An anonymous reader writes "Zen and the Art of Programming published an article about MacRuby's new experimental 0.5 branch (project blog entry here). According to the included benchmarks, Apple's version of Ruby could already, at this early stage of its development, be about three times as fast as the fastest Ruby implementation available elsewhere."

7 of 191 comments (clear)

  1. Why MacRuby Matters? by Anonymous Coward · · Score: 4, Insightful

    Why MacRuby Matters (Present & Future)?

    Apparently because an experimental incomplete version of Ruby is fast. Colour me unimpressed.

    1. Re:Why MacRuby Matters? by NoTheory · · Score: 4, Insightful

      MacRuby matters for a lot of reasons. Early benchmarks aren't one of them. http://blog.headius.com/2009/03/on-benchmarking.html

      MacRuby's potential for Cocoa integration is fantastic and great, and something i very very much want to see.

      It's not clear however what relationship benchmarks at this stage (with an incomplete implementation) will actually correspond to in the future. They are a total red herring for discussion.

      Look at MacRuby on the merits! not the benchmarks!

      --
      There are lives at stake here!
    2. Re:Why MacRuby Matters? by tyrione · · Score: 5, Insightful

      Well, if you ask me, I suspect that someday in a future version of the Mac OS, Ruby will be a first-class language for application development alongside or perhaps replacing Objective-C. I think Apple likes Ruby and its aesthetic. A lot of the Rails devs are Mac developers, and I think that's where it sparked.

      First Class, maybe. Replacing ObjC? You're prediction makes LSD trips seem dull.

  2. Yeah , a true renaissance by Viol8 · · Score: 4, Insightful

    "LLVM supports effective optimization at compile time, link-time (particularly interprocedural), run-time"

    Amazing, truly unique ideas. If only someone had thought of doing this 30 years ago... oh wait...

  3. Re:The questions remains... by FooBarWidget · · Score: 5, Insightful

    Every time a story is posted about Ruby performance improvements, someone will post something along the lines of "x times faster than super ultra duper slow is still slow". Even if Ruby is 1000 times faster, there will still be people complaining. My guess is that none of these people actually use Ruby in production to be able to tell how much interpreter performance actually matters in the grand scheme of things.

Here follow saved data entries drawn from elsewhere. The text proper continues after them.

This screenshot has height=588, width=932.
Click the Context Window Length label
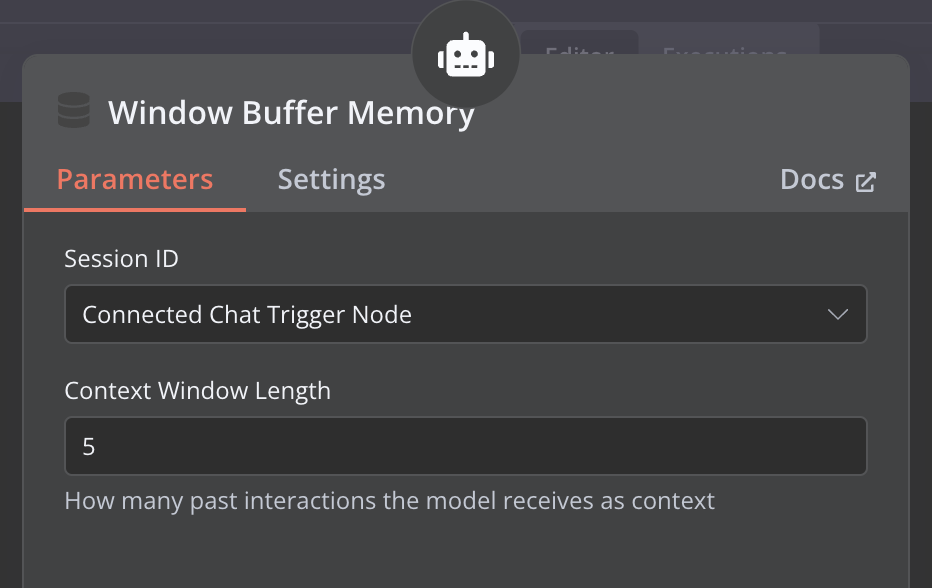197,391
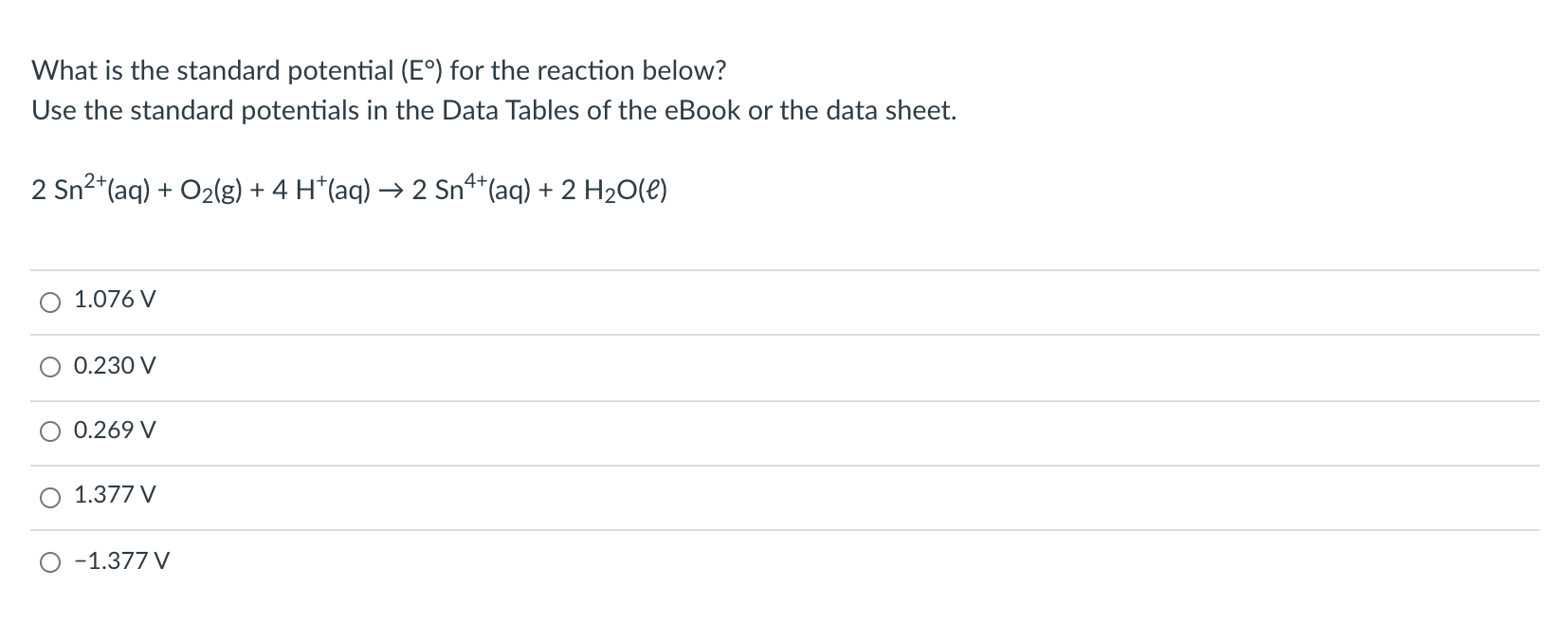Click the Data Tables instruction line
The width and height of the screenshot is (1568, 624).
(493, 110)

  4. Re:Ruby? by NoTheory · · Score: 4, Insightful

    Er, way to troll? If you'd like to do your ridiculous hello world you can stick to:

    puts "i like beans"

    And it's really unclear what "it" you're referring to. Because Ruby, for me, is a good blend of the things i wanted from Perl and Lisp with a side of Object Orientation. I get all the laziness and conveniences of Perl, and i can do all the crazy stuff i'd want to do with Lisp. So imo, you're way off base.

    --
    There are lives at stake here!
  5. Re:The questions remains... by Otterley · · Score: 4, Insightful

    These days I'm writing exclusively in Ruby and it is "fast enough" (even with 1.8.X).

    I suspect that's because your website doesn't receive thousands of dynamic requests per second.